# [PROBLEM STATEMENT]
Retype, word for word, the line holding "How do I perform: Collapse" and each line after it down to the end of the data; pictures are not copied.

# [THE DATA]
[Start of Attachment]

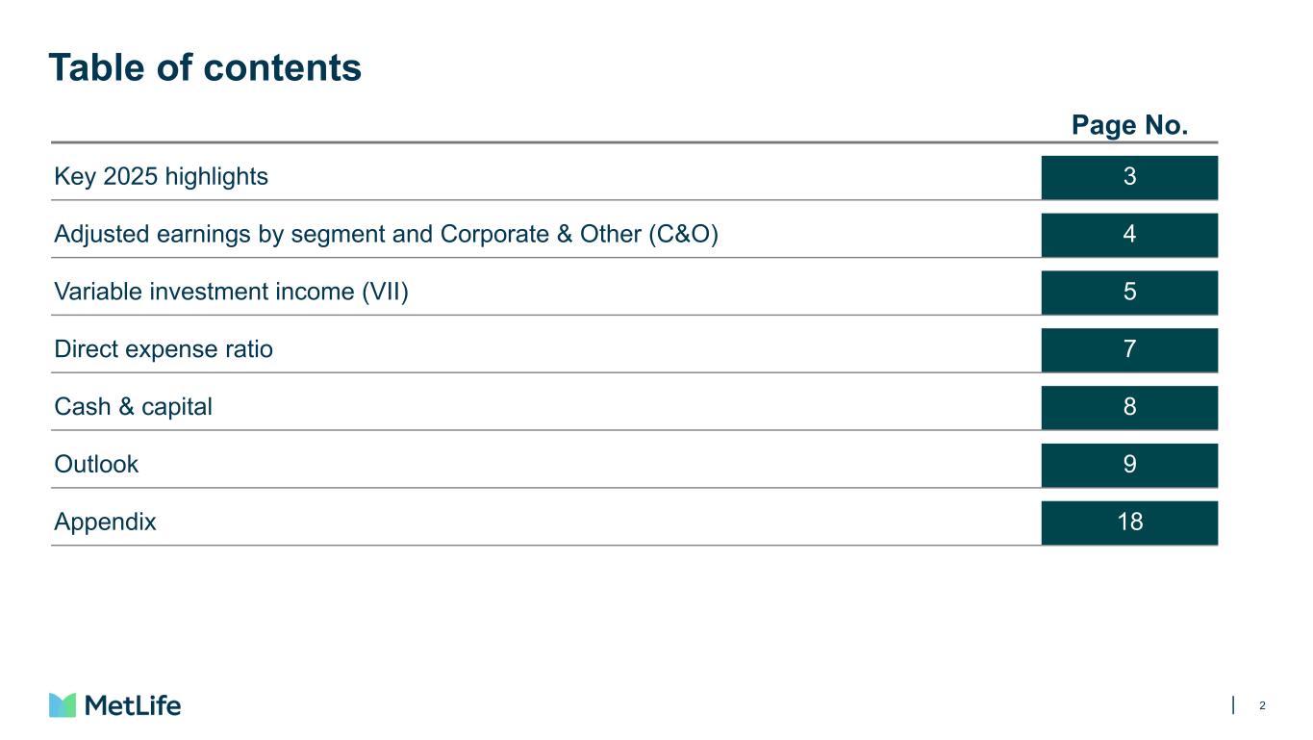Click the page 8 box
This screenshot has width=1313, height=740.
click(1129, 407)
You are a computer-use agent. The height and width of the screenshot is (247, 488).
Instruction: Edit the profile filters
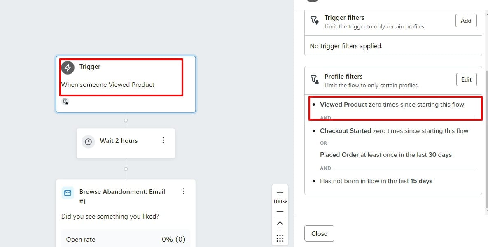(x=466, y=79)

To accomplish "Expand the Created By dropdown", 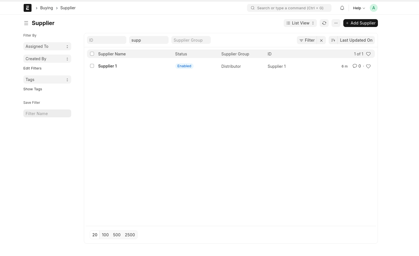I will (x=47, y=59).
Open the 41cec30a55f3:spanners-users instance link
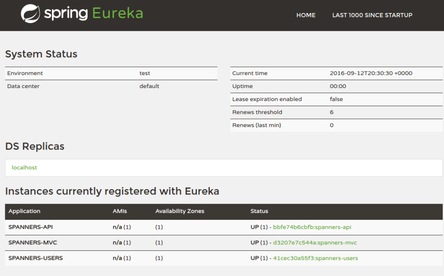This screenshot has width=444, height=276. click(x=315, y=258)
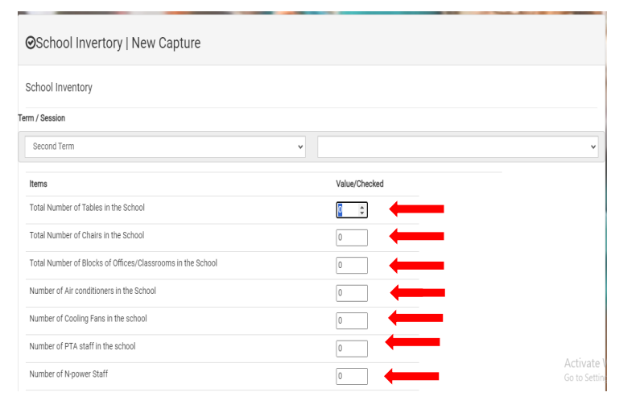
Task: Focus the N-power Staff input box
Action: [x=352, y=376]
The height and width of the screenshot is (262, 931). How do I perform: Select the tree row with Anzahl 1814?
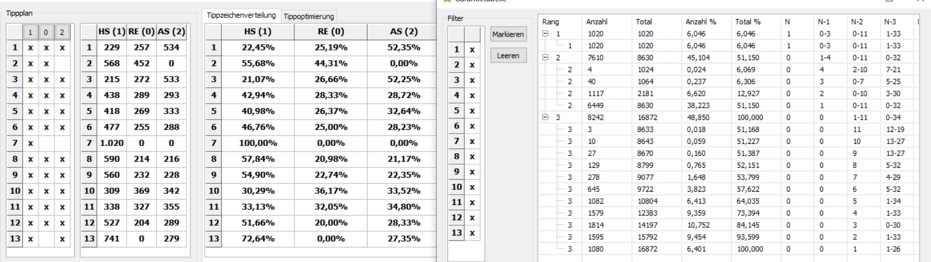click(x=729, y=225)
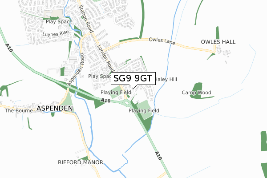The height and width of the screenshot is (178, 267).
Task: Click the OWLES HALL label
Action: [x=218, y=42]
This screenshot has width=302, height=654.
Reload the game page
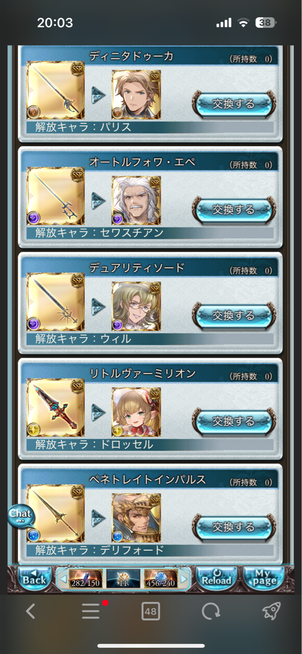tap(217, 578)
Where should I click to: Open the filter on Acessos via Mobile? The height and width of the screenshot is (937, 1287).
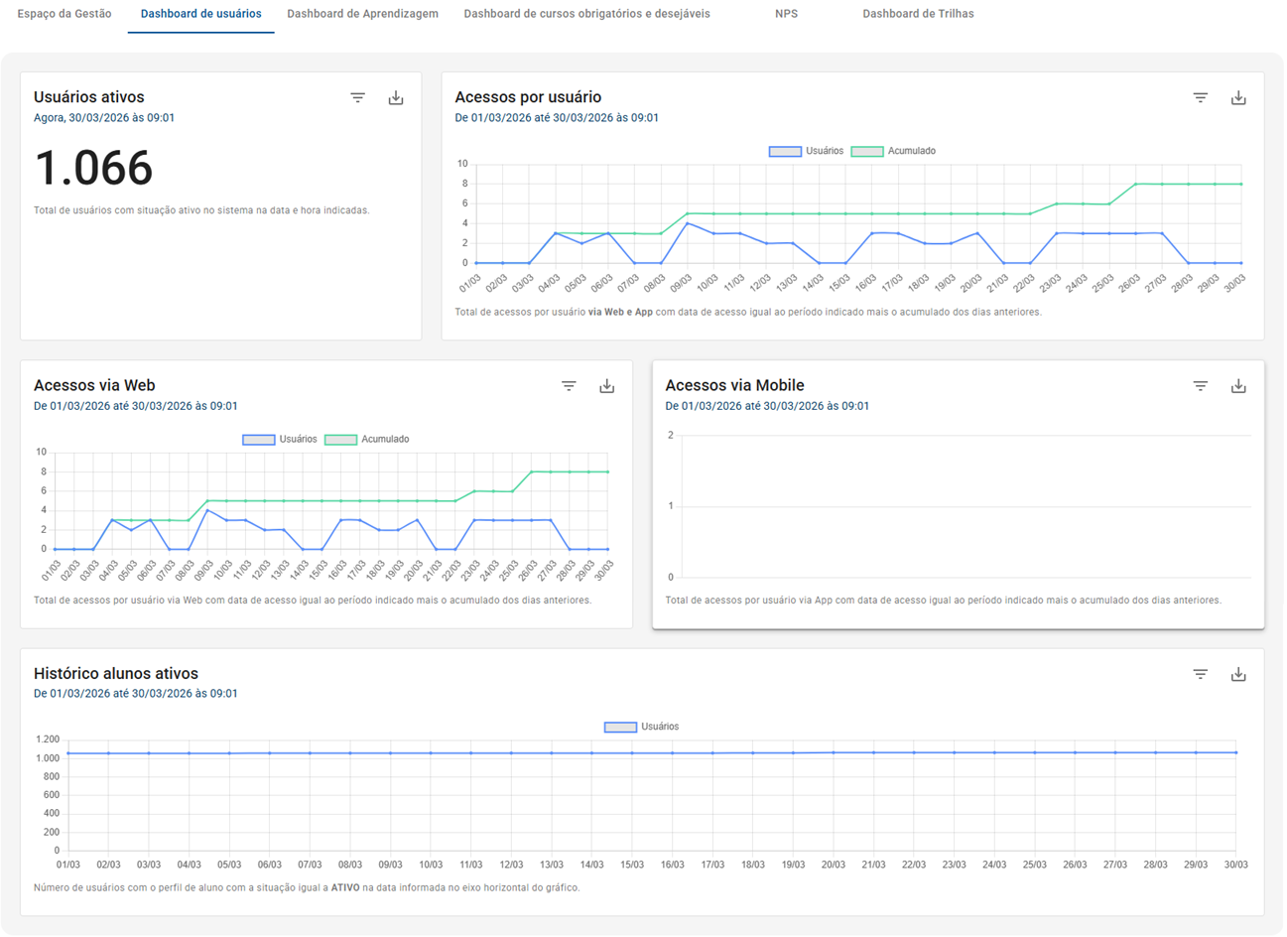point(1200,385)
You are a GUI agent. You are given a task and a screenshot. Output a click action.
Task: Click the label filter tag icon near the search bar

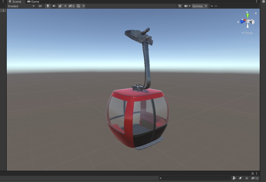(240, 178)
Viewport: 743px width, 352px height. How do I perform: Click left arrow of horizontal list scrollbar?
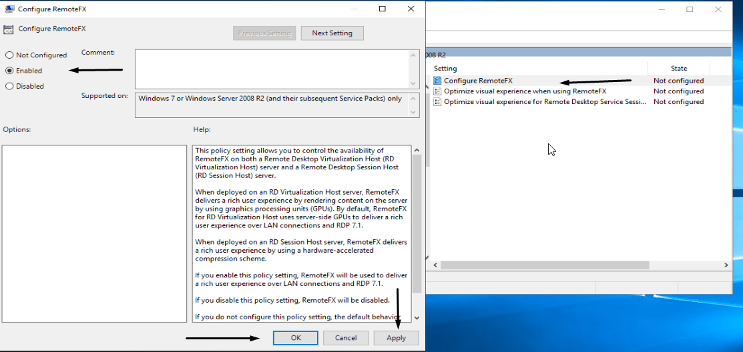(435, 265)
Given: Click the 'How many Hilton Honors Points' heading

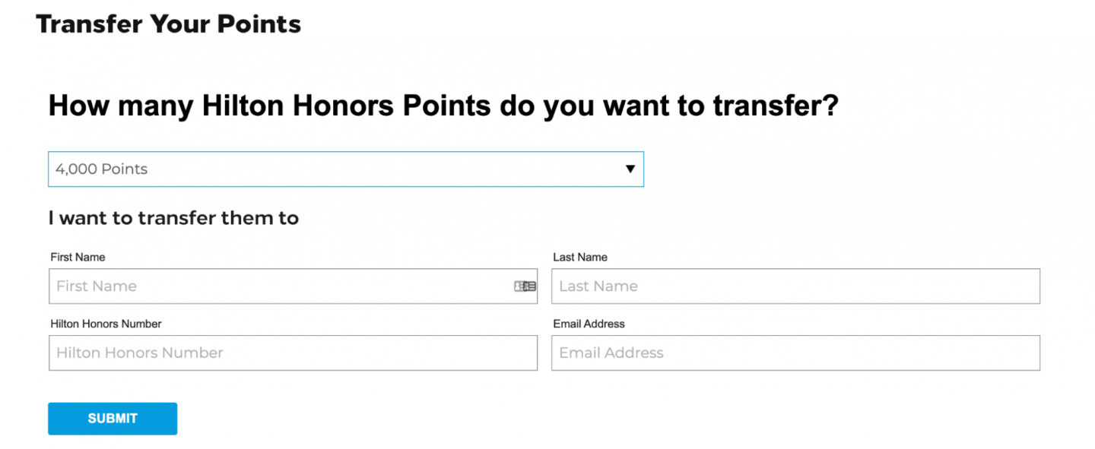Looking at the screenshot, I should 443,106.
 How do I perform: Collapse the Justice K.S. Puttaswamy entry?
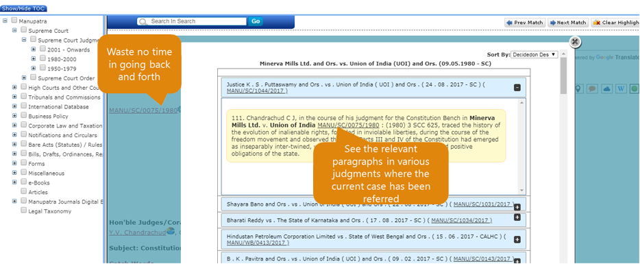[x=517, y=88]
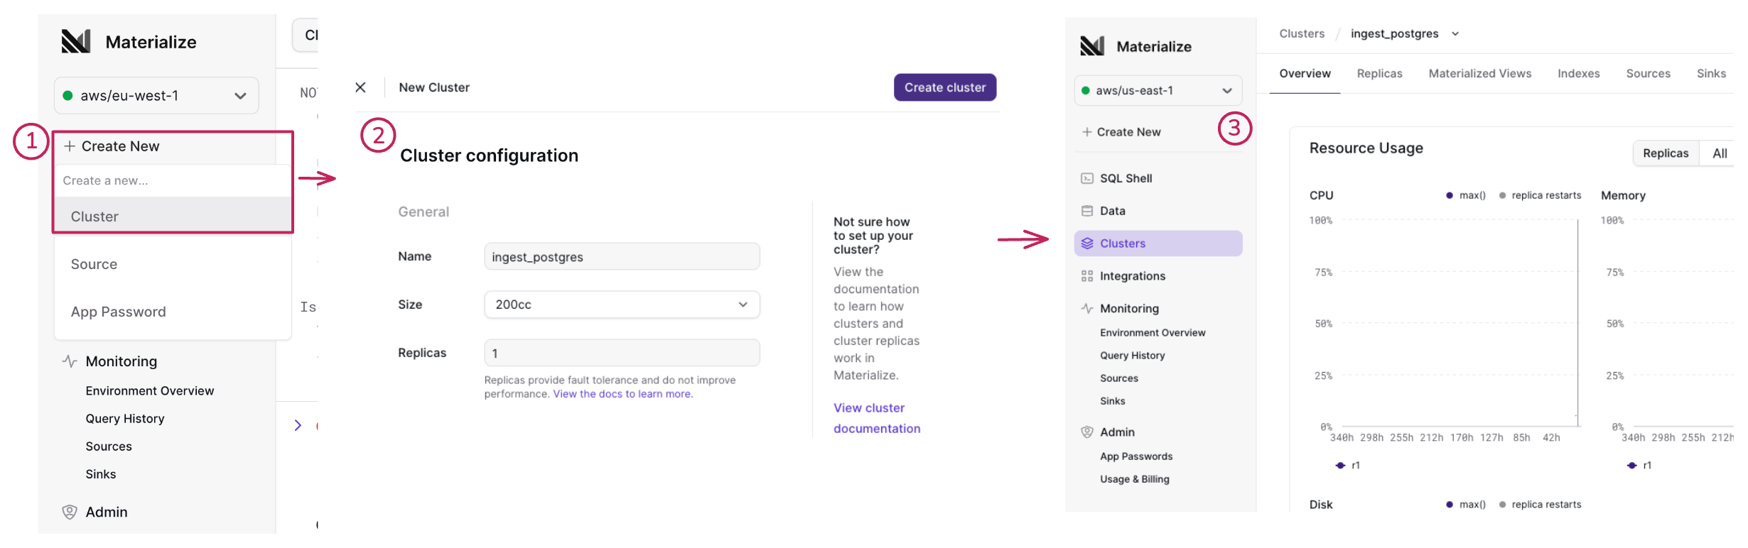
Task: Click the Clusters stack icon
Action: click(1086, 243)
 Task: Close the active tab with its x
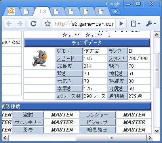click(45, 11)
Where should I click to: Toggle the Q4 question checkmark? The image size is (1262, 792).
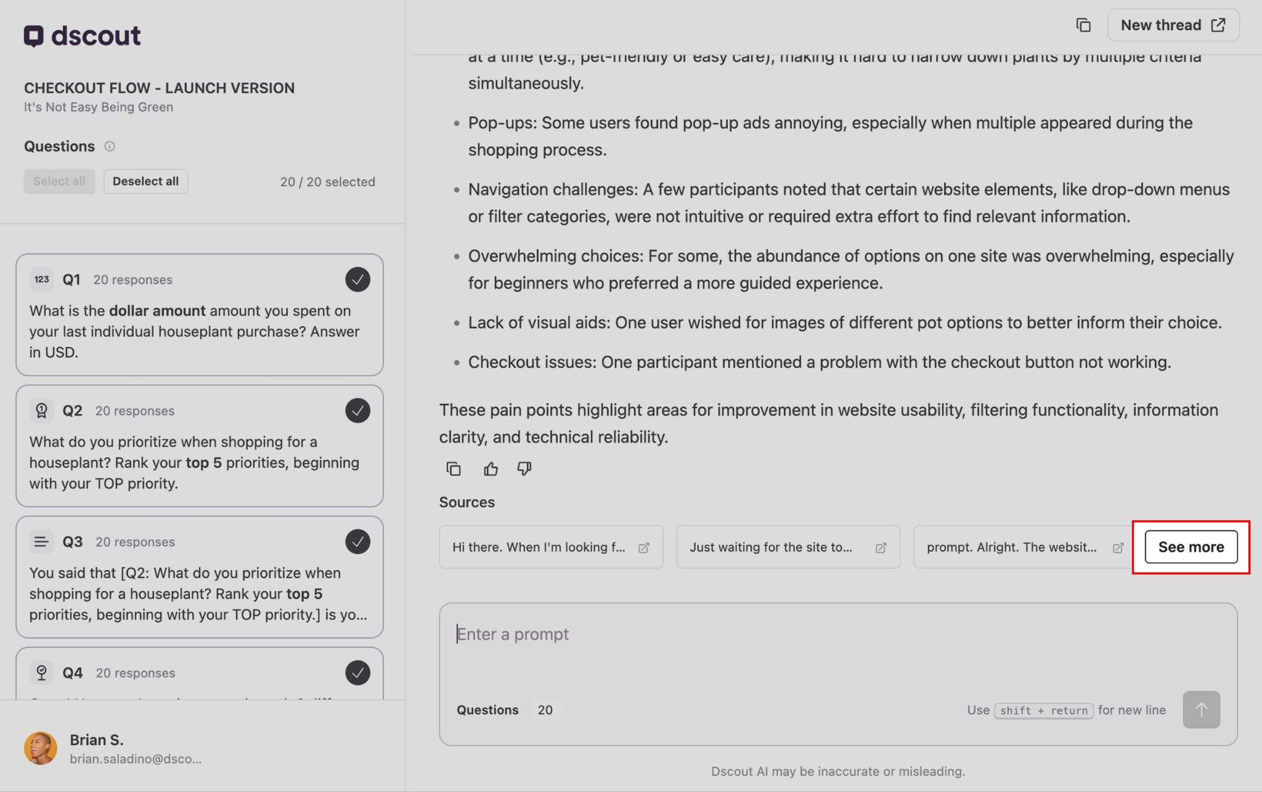(357, 672)
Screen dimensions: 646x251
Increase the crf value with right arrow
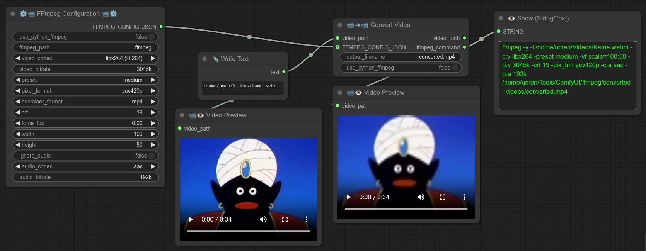click(153, 112)
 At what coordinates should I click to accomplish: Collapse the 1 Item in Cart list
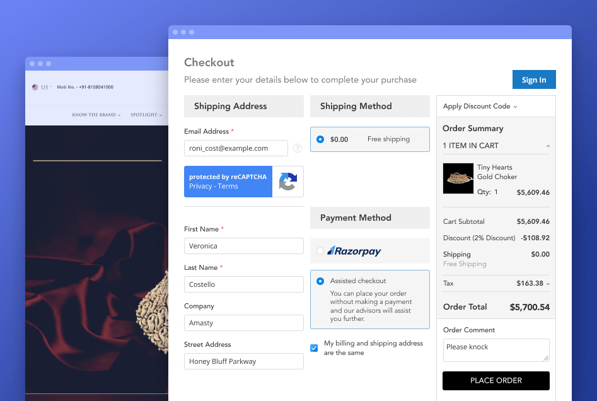pos(548,146)
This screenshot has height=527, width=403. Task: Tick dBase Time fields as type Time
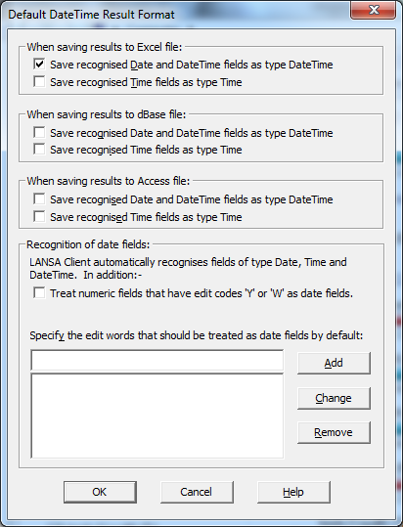(x=39, y=150)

[End of Attachment]

# [RESPONSE]
 How do I perform: Collapse the Justice K.S. Puttaswamy entry?
[x=517, y=88]
Task: Click the Clusters stack icon
Action: click(1086, 243)
 Task: Close the active tab with its x
click(45, 11)
Where should I click to: Toggle the Q4 question checkmark? The image size is (1262, 792).
(357, 672)
Screen dimensions: 646x251
Increase the crf value with right arrow
click(153, 112)
 At what coordinates should I click to accomplish: Collapse the 1 Item in Cart list
pos(548,146)
This screenshot has height=527, width=403. Task: Tick dBase Time fields as type Time
(x=39, y=150)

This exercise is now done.